複数の本籍地にまたがって戸籍を遡る場合には時間がかかることがあります。
京都市も、複数の戸籍を遡って請求する場合などは発行まで時間がかかり、閉庁間際の請求では当日中に交付できない可能性があると案内しています。
時間に余裕を持って窓口へ行くことをおすすめします。
「広域交付なら1回で必ず全部そろう」とは限らない
広域交付は非常に便利ですが、相続戸籍については、「窓口へ1回行けば必ず出生から死亡まで完璧にそろう」と考えない方がよいでしょう。
たとえば、
・広域交付の対象外となる戸籍がある
・コンピュータ化されていない一部の戸籍がある
・兄弟姉妹など広域交付で請求できない関係にある
・戸籍の附票が別途必要
・相続人の戸籍も必要
・代襲相続が発生している
・数次相続が発生している
といったケースでは、別途戸籍を取得する必要があります。
特に、亡くなってから長期間相続登記をしていない不動産では、途中で相続人が亡くなって「数次相続」となっていることがあります。
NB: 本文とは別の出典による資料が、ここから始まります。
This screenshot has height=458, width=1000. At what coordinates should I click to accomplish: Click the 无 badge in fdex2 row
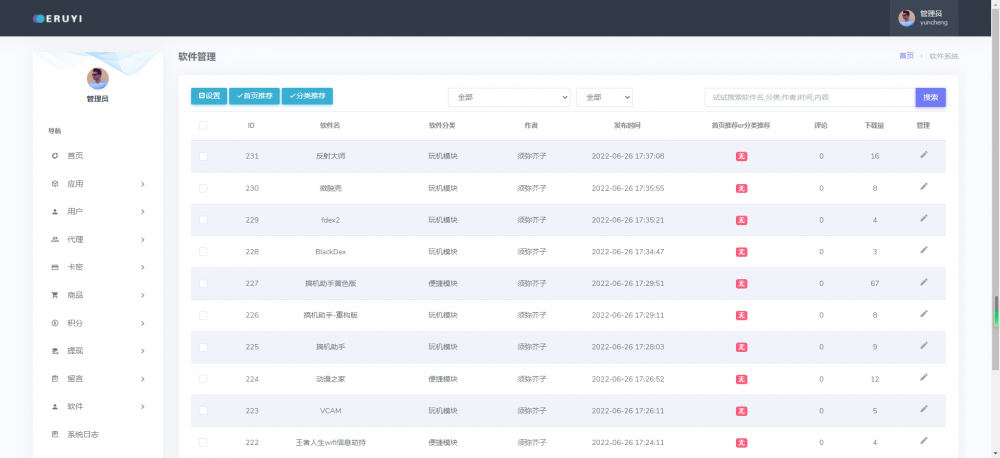[x=741, y=220]
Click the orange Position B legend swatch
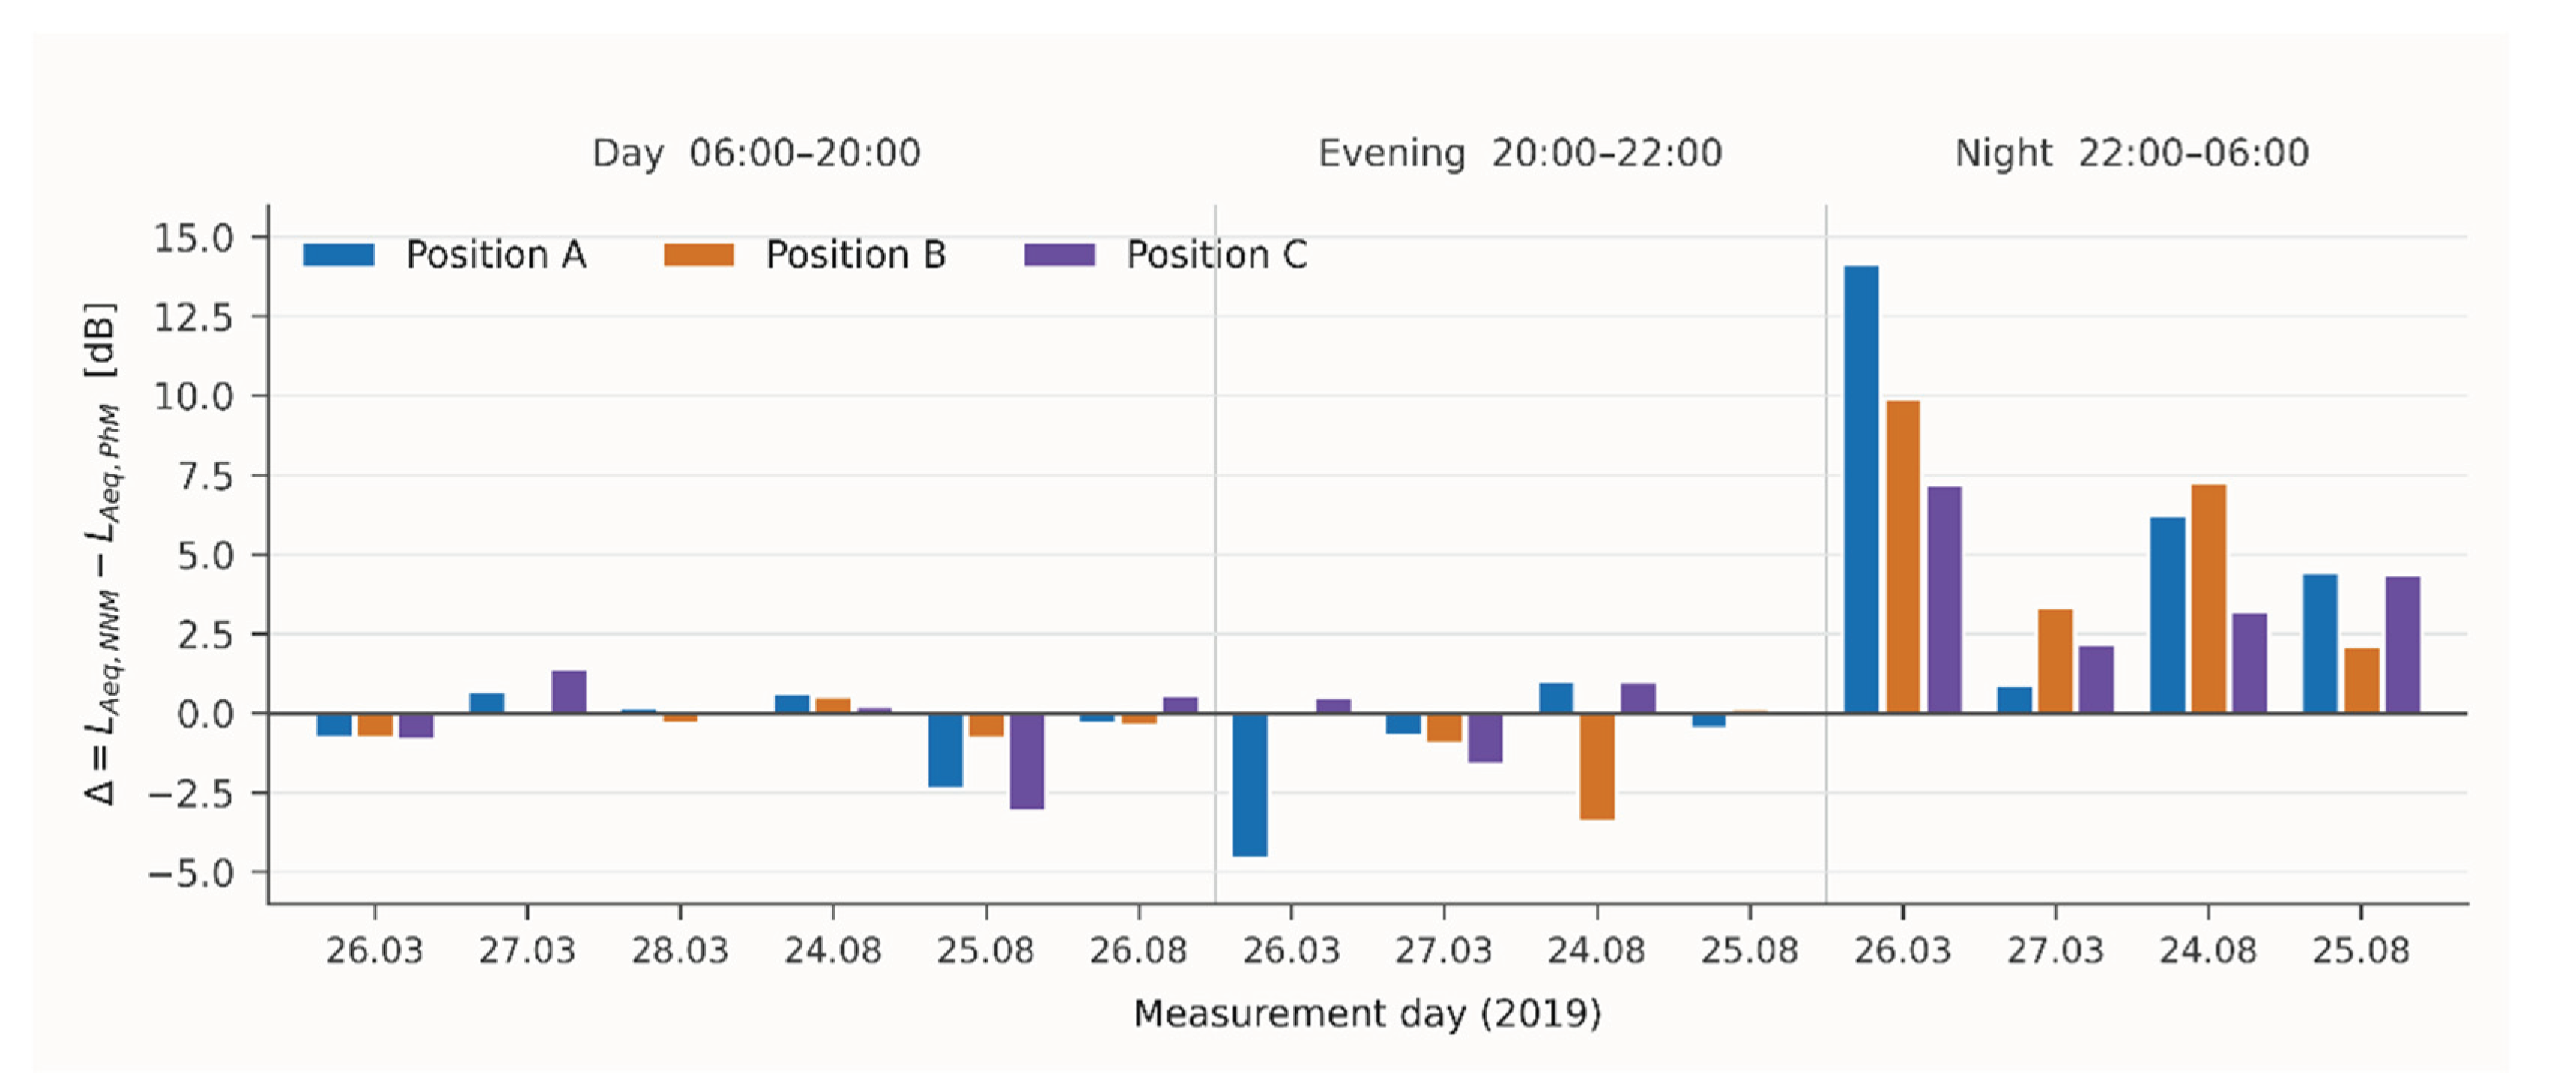This screenshot has width=2576, height=1080. tap(699, 255)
この場合、1人分の出生から死亡までの戸籍だけでは足りず、複数の亡くなった方について戸籍を収集しなければならないことがあります。
相続人が兄弟姉妹の場合は戸籍収集が複雑になりやすい
亡くなった方に子どもがおらず、父母や祖父母も既に亡くなっている場合には、兄弟姉妹が相続人となることがあります。
兄弟姉妹が既に亡くなっていれば、その子である甥・姪が代襲相続人となる場合もあります。
この場合には、
・被相続人の出生から死亡まで
・父母の出生から死亡まで
・兄弟姉妹の戸籍
・亡くなった兄弟姉妹の死亡が確認できる戸籍
・甥、姪につながる戸籍
など、多数の戸籍が必要になることがあります。
広域交付制度が始まったことで以前より戸籍収集は便利になりましたが、こうした複雑な相続では広域交付だけで完結しない場合があります。
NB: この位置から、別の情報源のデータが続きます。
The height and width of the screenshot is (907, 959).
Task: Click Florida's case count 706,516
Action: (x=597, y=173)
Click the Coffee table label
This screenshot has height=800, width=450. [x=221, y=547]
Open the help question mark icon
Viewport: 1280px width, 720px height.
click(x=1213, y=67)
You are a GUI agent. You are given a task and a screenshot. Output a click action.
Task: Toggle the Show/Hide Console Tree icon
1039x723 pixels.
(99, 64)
相続登記では戸籍を「取ること」より「読むこと」も重要
相続戸籍で重要なのは、戸籍を取得することだけではありません。
取得した戸籍から、
・前の戸籍はどこか
・誰が配偶者なのか
・子どもは何人いるのか
・養子がいるか
・認知された子がいるか
・誰がいつ死亡したのか
・代襲相続が発生しているか
・数次相続になっていないか
などを確認する必要があります。
古い改製原戸籍では手書きの記載もあり、慣れていない方にとっては読み取りが難しい場合もあります。
「戸籍はたくさん取れたけれど、本当に全部そろっているのかわからない」という相談は珍しくありません。
相続登記や遺産分割を予定している場合には、相続関係全体を確認してから手続きを進めることが大切です。
まとめ|広域交付は便利だが、相続では対象範囲の確認が重要
戸籍証明書等の広域交付制度は、2024年3月1日から始まった非常に便利な制度です。
これまで本籍地ごとに請求していた戸籍を、最寄りの市区町村窓口でまとめて取得できるようになり、特に相続手続きにおける戸籍収集の負担は大きく軽減されました。
一方で、
・請求できる人に制限がある
・代理人による請求はできない
・郵送では利用できない
・司法書士等の職務上請求では利用できない
・兄弟姉妹の戸籍には制限がある
・戸籍抄本など一部の証明書は対象外
・コンピュータ化されていない一部の戸籍は対象外
といった注意点があります。
特に相続では、「戸籍を取得すること」そのものよりも、どの戸籍が必要なのかを判断し、相続人を正確に確定することが重要です。
相続関係が複雑な場合や、戸籍を取得したものの全部そろっているかわからない場合には、早めに司法書士などの専門家へ相談することをおすすめします。